* **DATA RECORDS**:

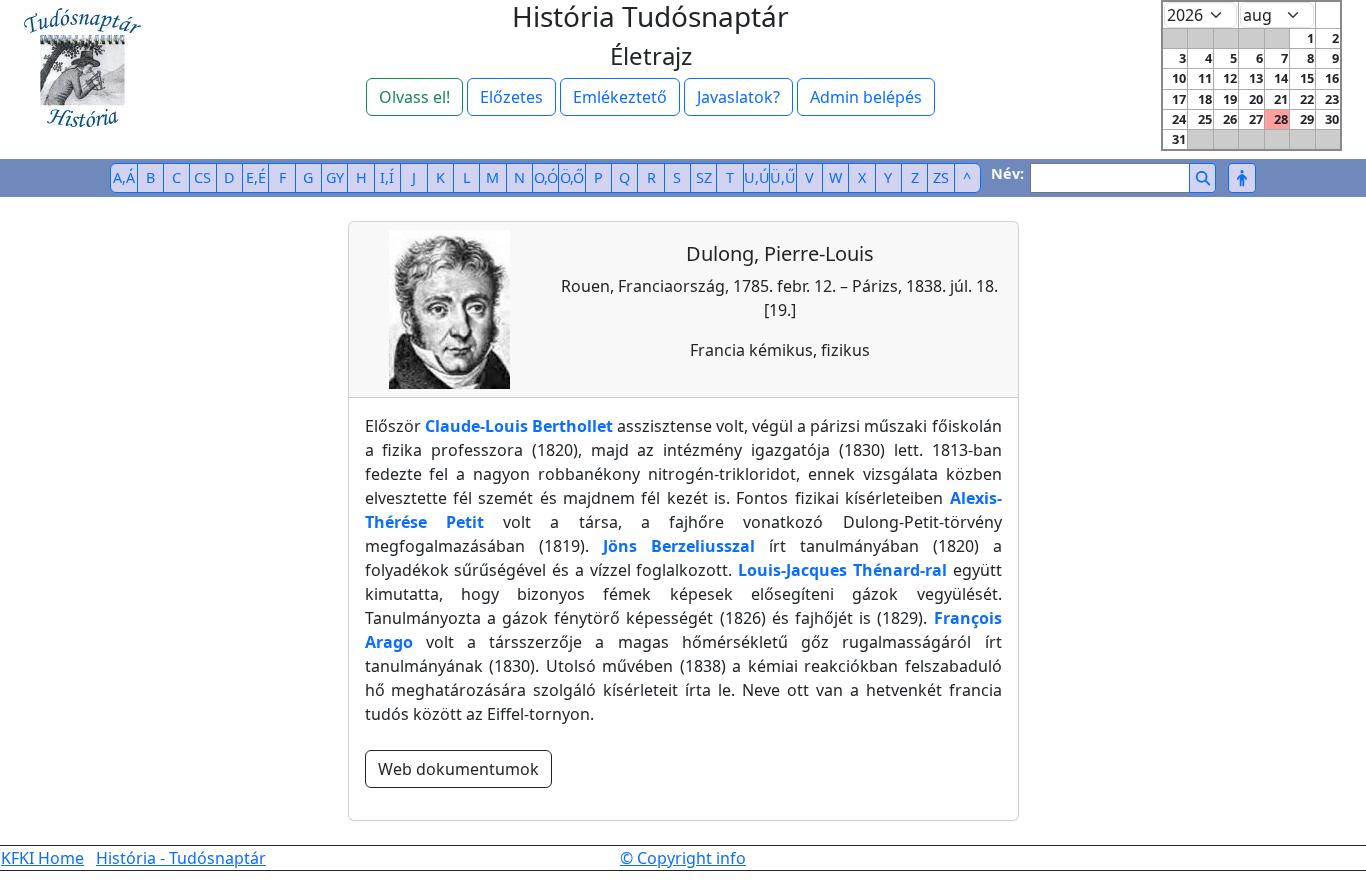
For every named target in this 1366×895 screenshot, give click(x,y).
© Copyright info (683, 858)
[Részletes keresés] (1241, 178)
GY (335, 177)
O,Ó (546, 177)
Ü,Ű (783, 177)
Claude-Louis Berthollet (519, 426)
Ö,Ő (572, 177)
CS (202, 177)
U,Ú (757, 177)
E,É (256, 177)
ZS (941, 177)
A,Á (124, 177)
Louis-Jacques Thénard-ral (842, 570)
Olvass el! (414, 97)
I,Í (387, 177)
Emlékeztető (620, 97)
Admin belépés (866, 97)
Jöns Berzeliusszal (679, 546)
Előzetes (511, 97)
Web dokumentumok (458, 769)
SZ (704, 177)
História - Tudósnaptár (181, 858)
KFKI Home (42, 858)
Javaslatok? (738, 97)
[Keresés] (1202, 178)
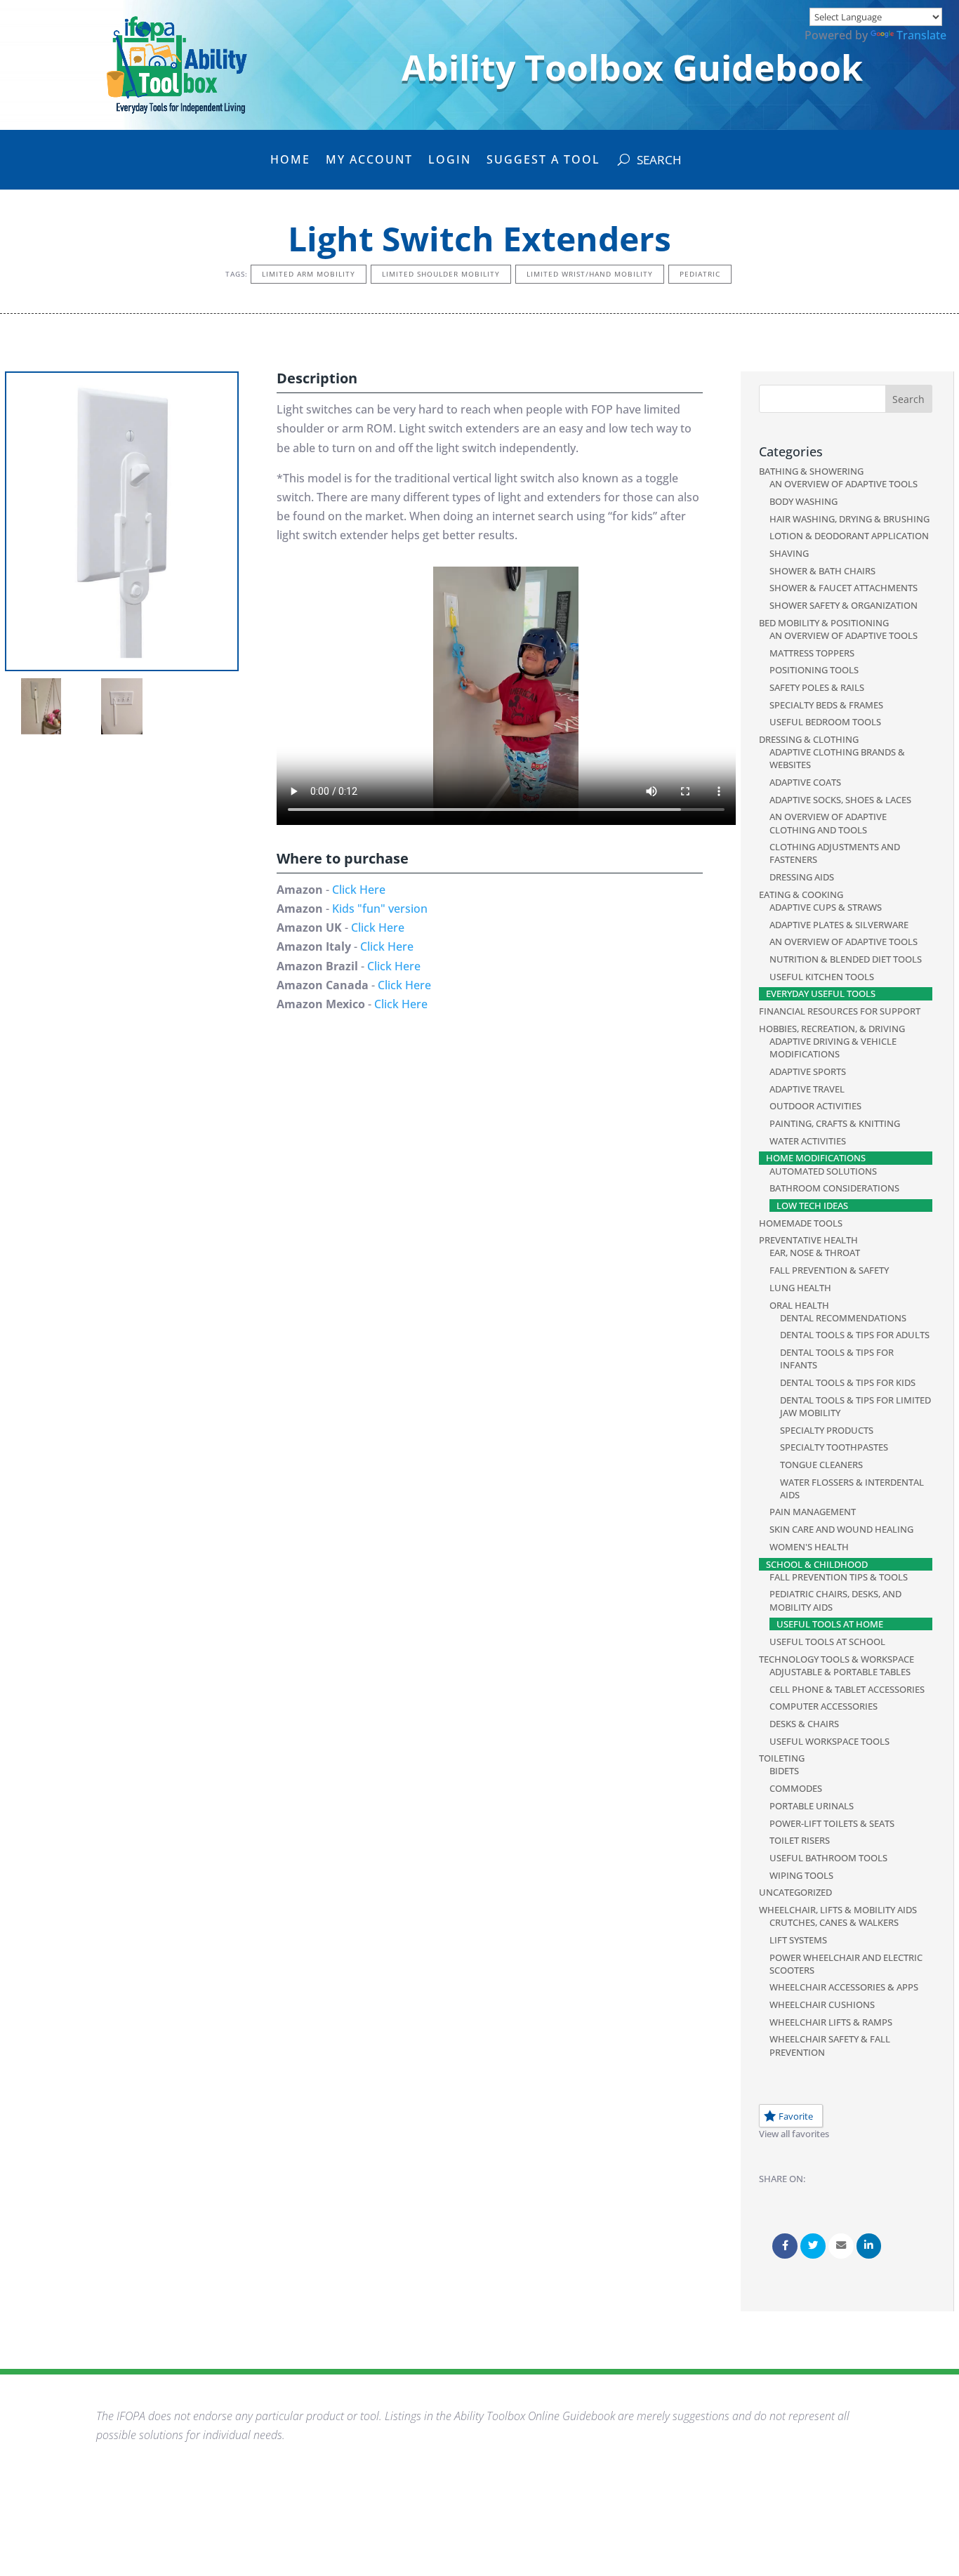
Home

* **WHAT YOU WILL DO**: Render all entries verbatim, excluding any pictures they hold.

* **RESULT OF THE EXERCISE**:
For every named target in this 1366×895 screenshot, give click(x,y).
© Copyright info (683, 858)
[Részletes keresés] (1241, 178)
GY (335, 177)
O,Ó (546, 177)
Ü,Ű (783, 177)
Claude-Louis Berthollet (519, 426)
Ö,Ő (572, 177)
CS (202, 177)
U,Ú (757, 177)
E,É (256, 177)
ZS (941, 177)
A,Á (124, 177)
Louis-Jacques Thénard-ral (842, 570)
Olvass el! (414, 97)
I,Í (387, 177)
Emlékeztető (620, 97)
Admin belépés (866, 97)
Jöns Berzeliusszal (679, 546)
Előzetes (511, 97)
Web dokumentumok (458, 769)
SZ (704, 177)
História - Tudósnaptár (181, 858)
KFKI Home (42, 858)
Javaslatok? (738, 97)
[Keresés] (1202, 178)
Home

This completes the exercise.